Pixel coordinate grounding data:
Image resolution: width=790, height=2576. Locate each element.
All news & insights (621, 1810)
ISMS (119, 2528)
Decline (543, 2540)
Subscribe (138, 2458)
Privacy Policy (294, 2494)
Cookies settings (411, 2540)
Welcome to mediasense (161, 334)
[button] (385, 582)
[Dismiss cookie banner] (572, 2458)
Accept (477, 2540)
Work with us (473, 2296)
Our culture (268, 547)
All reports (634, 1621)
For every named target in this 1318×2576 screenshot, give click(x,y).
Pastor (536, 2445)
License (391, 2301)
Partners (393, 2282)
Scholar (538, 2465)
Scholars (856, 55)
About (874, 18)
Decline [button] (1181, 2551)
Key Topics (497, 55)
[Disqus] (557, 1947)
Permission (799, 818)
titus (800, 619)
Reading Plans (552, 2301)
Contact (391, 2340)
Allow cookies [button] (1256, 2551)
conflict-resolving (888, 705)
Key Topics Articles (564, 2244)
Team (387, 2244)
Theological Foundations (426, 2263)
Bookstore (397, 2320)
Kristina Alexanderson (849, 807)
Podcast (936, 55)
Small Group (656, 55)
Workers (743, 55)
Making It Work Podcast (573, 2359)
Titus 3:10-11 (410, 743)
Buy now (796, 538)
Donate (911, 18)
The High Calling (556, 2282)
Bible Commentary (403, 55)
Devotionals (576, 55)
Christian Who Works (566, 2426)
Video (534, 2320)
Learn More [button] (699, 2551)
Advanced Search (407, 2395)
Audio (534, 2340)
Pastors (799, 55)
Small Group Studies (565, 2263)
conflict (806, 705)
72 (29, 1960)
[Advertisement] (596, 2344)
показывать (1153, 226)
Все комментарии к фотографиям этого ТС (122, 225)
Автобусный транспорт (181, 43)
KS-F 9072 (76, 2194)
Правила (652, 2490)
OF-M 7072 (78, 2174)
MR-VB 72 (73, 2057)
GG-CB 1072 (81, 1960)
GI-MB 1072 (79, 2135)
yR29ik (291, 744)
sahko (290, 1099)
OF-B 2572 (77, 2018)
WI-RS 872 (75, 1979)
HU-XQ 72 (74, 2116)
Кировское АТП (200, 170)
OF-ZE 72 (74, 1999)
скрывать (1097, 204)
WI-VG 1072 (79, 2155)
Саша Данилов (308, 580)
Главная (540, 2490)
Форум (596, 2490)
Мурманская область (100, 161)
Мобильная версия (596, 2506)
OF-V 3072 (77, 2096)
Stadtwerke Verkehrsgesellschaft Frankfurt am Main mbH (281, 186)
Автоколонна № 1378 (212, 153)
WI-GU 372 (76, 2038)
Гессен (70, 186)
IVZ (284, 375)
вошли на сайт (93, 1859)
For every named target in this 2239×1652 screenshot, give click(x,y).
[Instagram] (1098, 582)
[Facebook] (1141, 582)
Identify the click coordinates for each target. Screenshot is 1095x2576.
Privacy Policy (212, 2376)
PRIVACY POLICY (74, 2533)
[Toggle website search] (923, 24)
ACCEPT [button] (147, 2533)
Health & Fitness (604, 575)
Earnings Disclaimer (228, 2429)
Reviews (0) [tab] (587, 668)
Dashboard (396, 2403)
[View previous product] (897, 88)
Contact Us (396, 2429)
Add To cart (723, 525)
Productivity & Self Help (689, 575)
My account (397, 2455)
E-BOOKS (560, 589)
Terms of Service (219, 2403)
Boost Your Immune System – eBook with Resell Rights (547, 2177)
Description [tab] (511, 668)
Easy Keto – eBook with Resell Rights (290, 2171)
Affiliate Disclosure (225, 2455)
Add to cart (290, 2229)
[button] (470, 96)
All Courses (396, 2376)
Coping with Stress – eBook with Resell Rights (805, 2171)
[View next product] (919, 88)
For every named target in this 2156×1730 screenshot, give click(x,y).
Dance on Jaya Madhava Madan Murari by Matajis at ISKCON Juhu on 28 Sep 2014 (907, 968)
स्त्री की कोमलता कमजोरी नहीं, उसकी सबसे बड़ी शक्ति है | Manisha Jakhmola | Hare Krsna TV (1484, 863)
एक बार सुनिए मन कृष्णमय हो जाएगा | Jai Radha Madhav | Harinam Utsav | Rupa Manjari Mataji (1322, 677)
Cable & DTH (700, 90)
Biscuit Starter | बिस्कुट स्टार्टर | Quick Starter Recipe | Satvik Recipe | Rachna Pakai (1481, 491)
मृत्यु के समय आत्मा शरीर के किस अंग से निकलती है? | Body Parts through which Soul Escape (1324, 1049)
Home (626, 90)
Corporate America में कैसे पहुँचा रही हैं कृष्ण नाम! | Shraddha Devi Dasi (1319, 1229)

## [Assignment]
Transcribe each of the records verbatim.

## [Task response]
Image resolution: width=790, height=2576. Locate each element.
All news & insights (621, 1810)
ISMS (119, 2528)
Decline (543, 2540)
Subscribe (138, 2458)
Privacy Policy (294, 2494)
Cookies settings (411, 2540)
Welcome to mediasense (161, 334)
[button] (385, 582)
[Dismiss cookie banner] (572, 2458)
Accept (477, 2540)
Work with us (473, 2296)
Our culture (268, 547)
All reports (634, 1621)
For every named target in this 1318×2576 screenshot, give click(x,y).
Pastor (536, 2445)
License (391, 2301)
Partners (393, 2282)
Scholar (538, 2465)
Scholars (856, 55)
About (874, 18)
Decline [button] (1181, 2551)
Key Topics (497, 55)
[Disqus] (557, 1947)
Permission (799, 818)
titus (800, 619)
Reading Plans (552, 2301)
Contact (391, 2340)
Allow cookies [button] (1256, 2551)
conflict-resolving (888, 705)
Key Topics Articles (564, 2244)
Team (387, 2244)
Theological Foundations (426, 2263)
Bookstore (397, 2320)
Kristina Alexanderson (849, 807)
Podcast (936, 55)
Small Group (656, 55)
Workers (743, 55)
Making It Work Podcast (573, 2359)
Titus 3:10-11 (410, 743)
Buy now (796, 538)
Donate (911, 18)
The High Calling (556, 2282)
Bible Commentary (403, 55)
Devotionals (576, 55)
Christian Who Works (566, 2426)
Video (534, 2320)
Learn More [button] (699, 2551)
Advanced Search (407, 2395)
Audio (534, 2340)
Pastors (799, 55)
Small Group Studies (565, 2263)
conflict (806, 705)
72 (29, 1960)
[Advertisement] (596, 2344)
показывать (1153, 226)
Все комментарии к фотографиям этого ТС (122, 225)
Автобусный транспорт (181, 43)
KS-F 9072 (76, 2194)
Правила (652, 2490)
OF-M 7072 (78, 2174)
MR-VB 72 (73, 2057)
GG-CB 1072 (81, 1960)
GI-MB 1072 (79, 2135)
yR29ik (291, 744)
sahko (290, 1099)
OF-B 2572 (77, 2018)
WI-RS 872 (75, 1979)
HU-XQ 72 (74, 2116)
Кировское АТП (200, 170)
OF-ZE 72 (74, 1999)
скрывать (1097, 204)
WI-VG 1072 (79, 2155)
Саша Данилов (308, 580)
Главная (540, 2490)
Форум (596, 2490)
Мурманская область (100, 161)
Мобильная версия (596, 2506)
OF-V 3072 (77, 2096)
Stadtwerke Verkehrsgesellschaft Frankfurt am Main mbH (281, 186)
Автоколонна № 1378 (212, 153)
WI-GU 372 (76, 2038)
Гессен (70, 186)
IVZ (284, 375)
вошли на сайт (93, 1859)
For every named target in this 2239×1652 screenshot, give click(x,y).
[Instagram] (1098, 582)
[Facebook] (1141, 582)
Identify the click coordinates for each target. Screenshot is 1095x2576.
Privacy Policy (212, 2376)
PRIVACY POLICY (74, 2533)
[Toggle website search] (923, 24)
ACCEPT [button] (147, 2533)
Health & Fitness (604, 575)
Earnings Disclaimer (228, 2429)
Reviews (0) [tab] (587, 668)
Dashboard (396, 2403)
[View previous product] (897, 88)
Contact Us (396, 2429)
Add To cart (723, 525)
Productivity & Self Help (689, 575)
My account (397, 2455)
E-BOOKS (560, 589)
Terms of Service (219, 2403)
Boost Your Immune System – eBook with Resell Rights (547, 2177)
Description [tab] (511, 668)
Easy Keto – eBook with Resell Rights (290, 2171)
Affiliate Disclosure (225, 2455)
Add to cart (290, 2229)
[button] (470, 96)
All Courses (396, 2376)
Coping with Stress – eBook with Resell Rights (805, 2171)
[View next product] (919, 88)
For every named target in this 2156×1730 screenshot, give click(x,y).
Dance on Jaya Madhava Madan Murari by Matajis at ISKCON Juhu on 28 Sep 2014 (907, 968)
स्त्री की कोमलता कमजोरी नहीं, उसकी सबसे बड़ी शक्ति है | Manisha Jakhmola | Hare Krsna TV (1484, 863)
एक बार सुनिए मन कृष्णमय हो जाएगा | Jai Radha Madhav | Harinam Utsav | Rupa Manjari Mataji (1322, 677)
Cable & DTH (700, 90)
Biscuit Starter | बिस्कुट स्टार्टर | Quick Starter Recipe | Satvik Recipe | Rachna Pakai (1481, 491)
मृत्यु के समय आत्मा शरीर के किस अंग से निकलती है? | Body Parts through which Soul Escape (1324, 1049)
Home (626, 90)
Corporate America में कैसे पहुँचा रही हैं कृष्ण नाम! | Shraddha Devi Dasi (1319, 1229)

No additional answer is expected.